Geological Disaster Susceptibility Evaluation Using Machine Learning: A Case Study of the Atal Tunnel in Tibetan Plateau

Tunnels serve as vital arteries in the realm of transportation and infrastructure, facilitating the seamless flow of movement across challenging terrains. With the increasing demand experienced by the traffic network on the Tibetan Plateau, deep-buried, lengthy tunnels have become one of the extremely important types of roads for local residents to pass through. Geological disaster susceptibility mapping by hybrid models has been proven to be an effective means to reduce the losses caused by disasters in a large area. However, there has been relatively little research conducted in tunnel areas with significant human activity.

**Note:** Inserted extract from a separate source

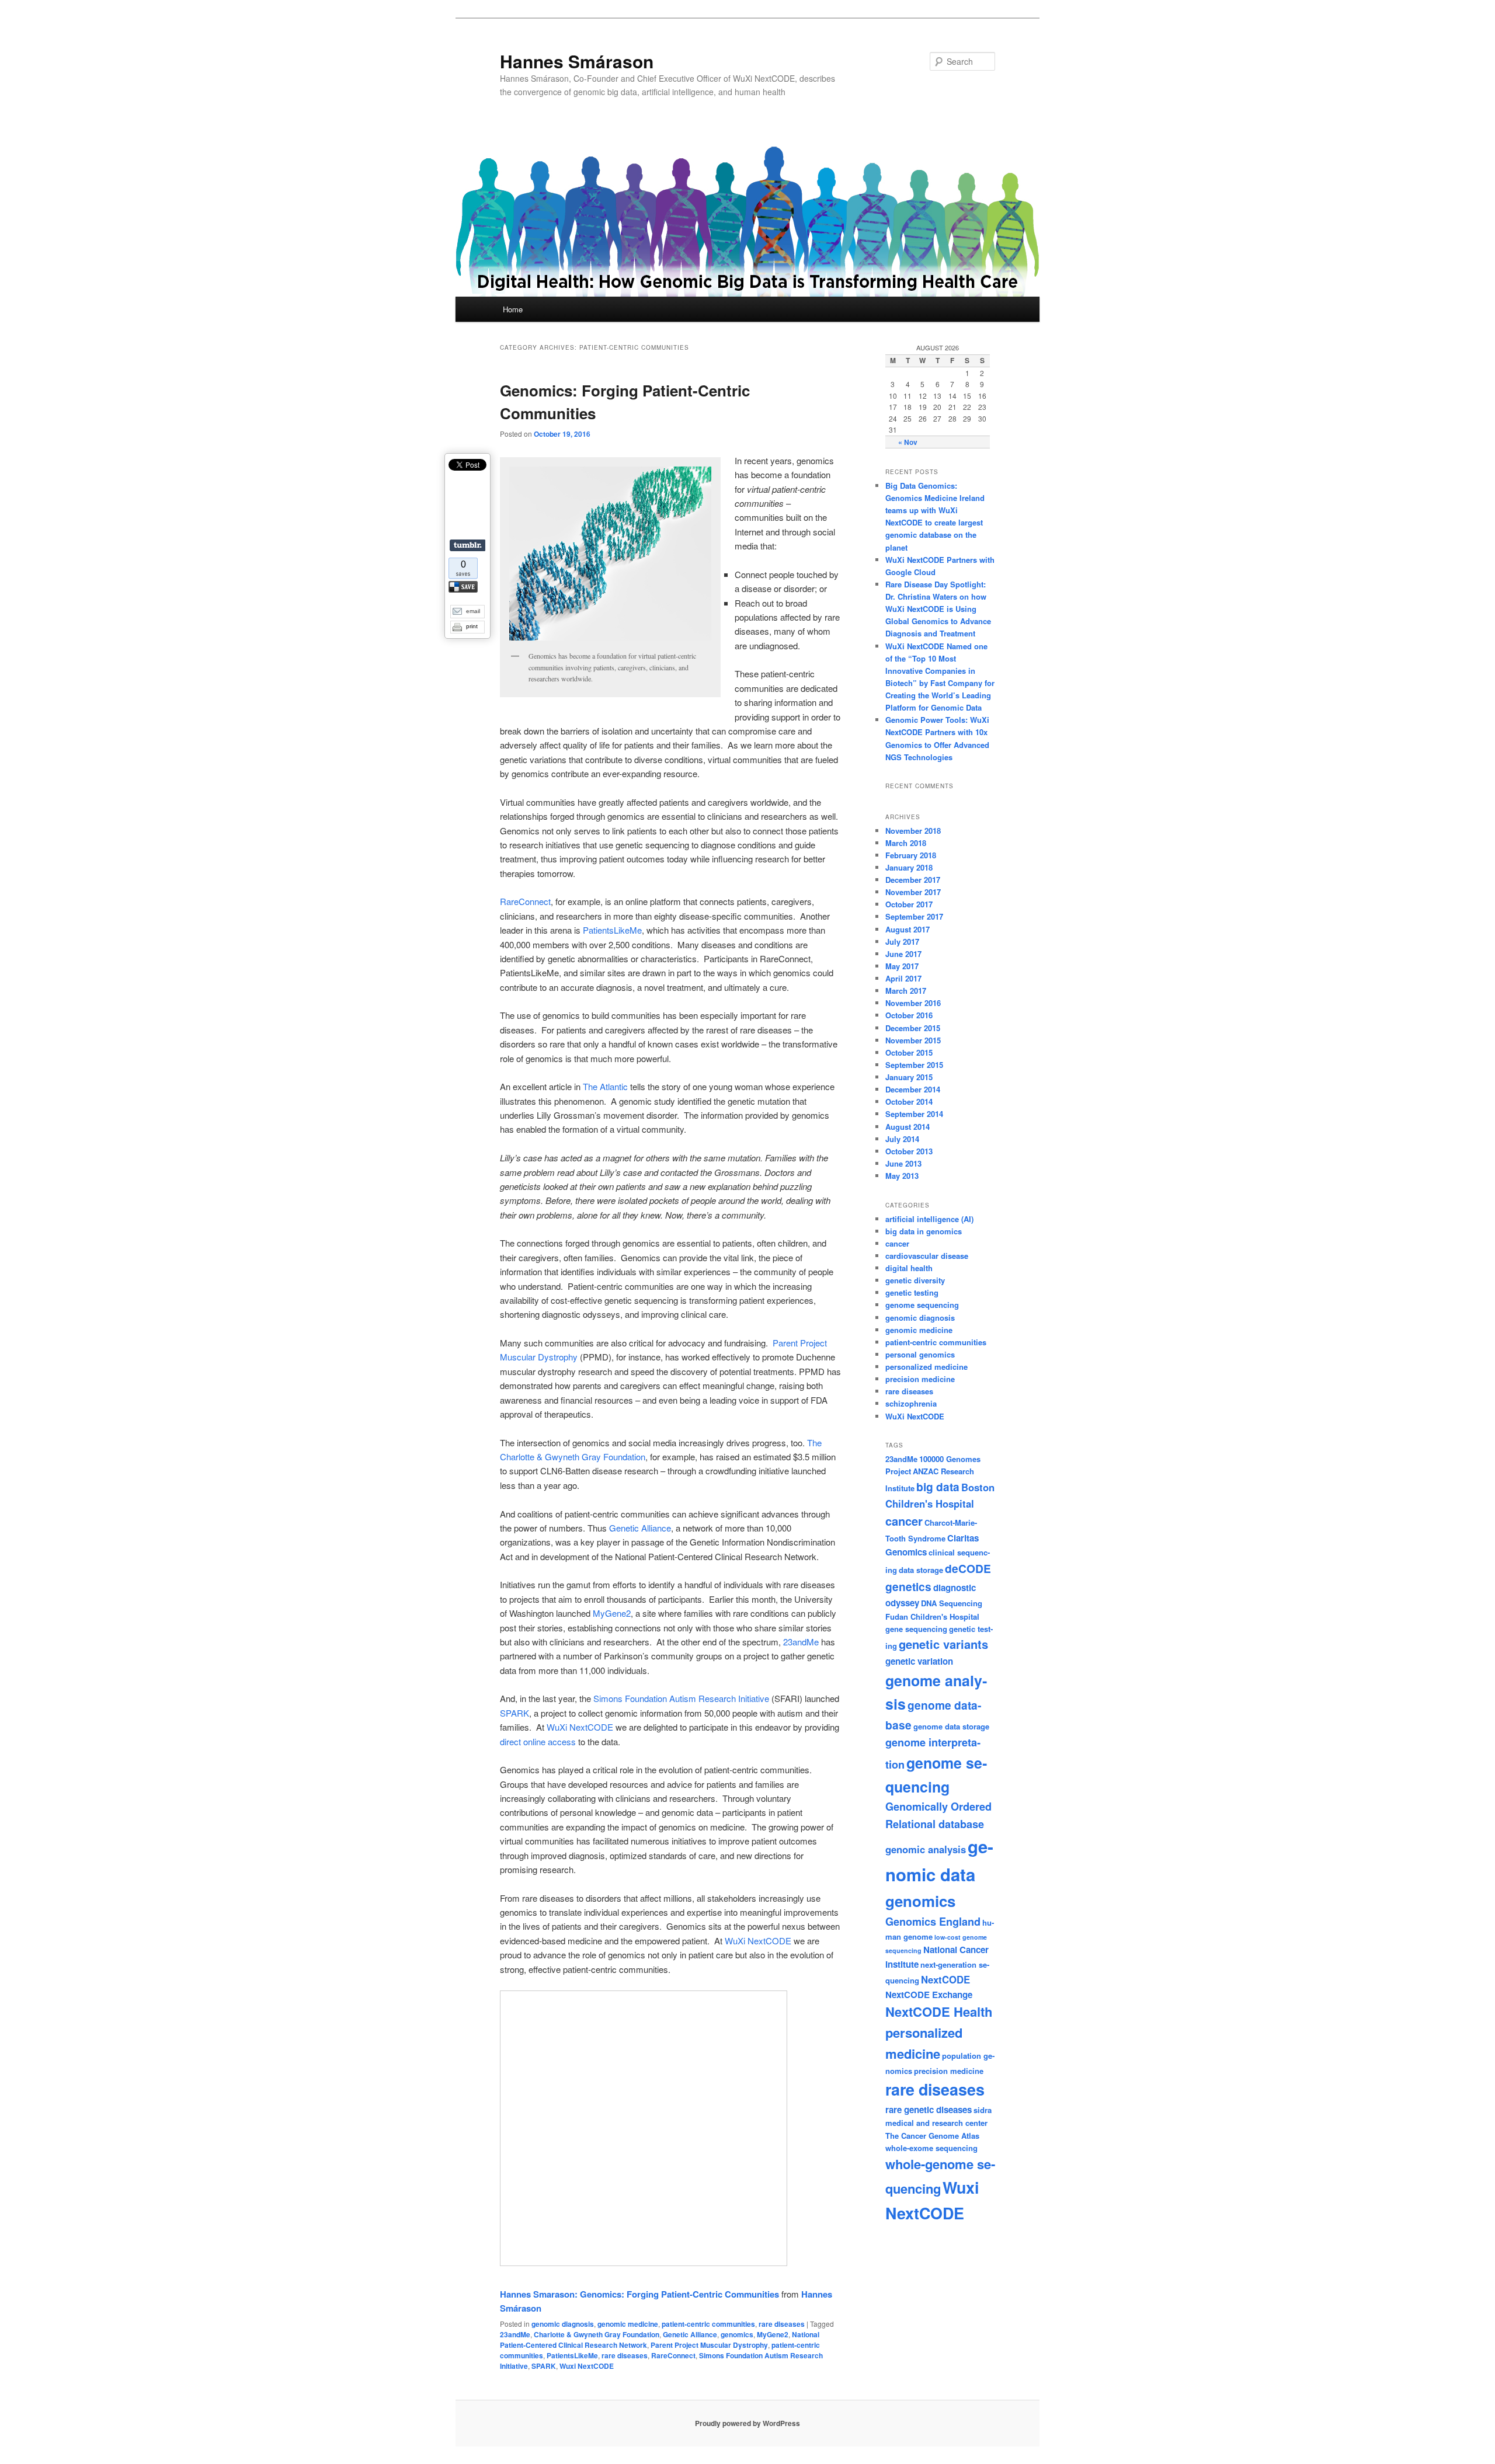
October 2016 (909, 1015)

To explore the feasibility of conducting geological disaster susceptibility assessment in tunnel areas, we chose the Atal Tunnel as a study project; as a strategic passageway, this exemplifies the significant geological hurdles encountered on the Tibetan Plateau. Employing multi-source remote sensing data, we meticulously mapped the distribution of geological disasters and identified nine environmental and geological variables pivotal for susceptibility evaluation. We harnessed interpretable ensemble learning models to assess this susceptibility, comparing the efficacy of four distinct models: the weight of evidence method (WoE), the frequency ratio (FR), logistic regression (LR) and the support vector machine (SVM). The precision of our findings was rigorously tested using metrics such as the percentage of disaster area encompassed within each risk level, the Area Under the Curve (AUC) value, and the Receiver Operating Characteristic (ROC) curve, and all results were highly accurate. Notably, the WoE-LR model achieved superior performance, boasting an impressive accuracy rate of 90.7%. Through model interpretation, we discerned that the alignment of the road line is the most critical determinant in the evaluation of tunnel geological disaster susceptibility, underscoring the high precision of our model. The extension and successful application of this research in plateau areas hold profound implications for sustainable development. Moreover, the practical application of these research findings will provide a practical reference for the design and construction of projects in similar plateau areas, with positive outcomes that extend well beyond the immediate geographical area of the projects.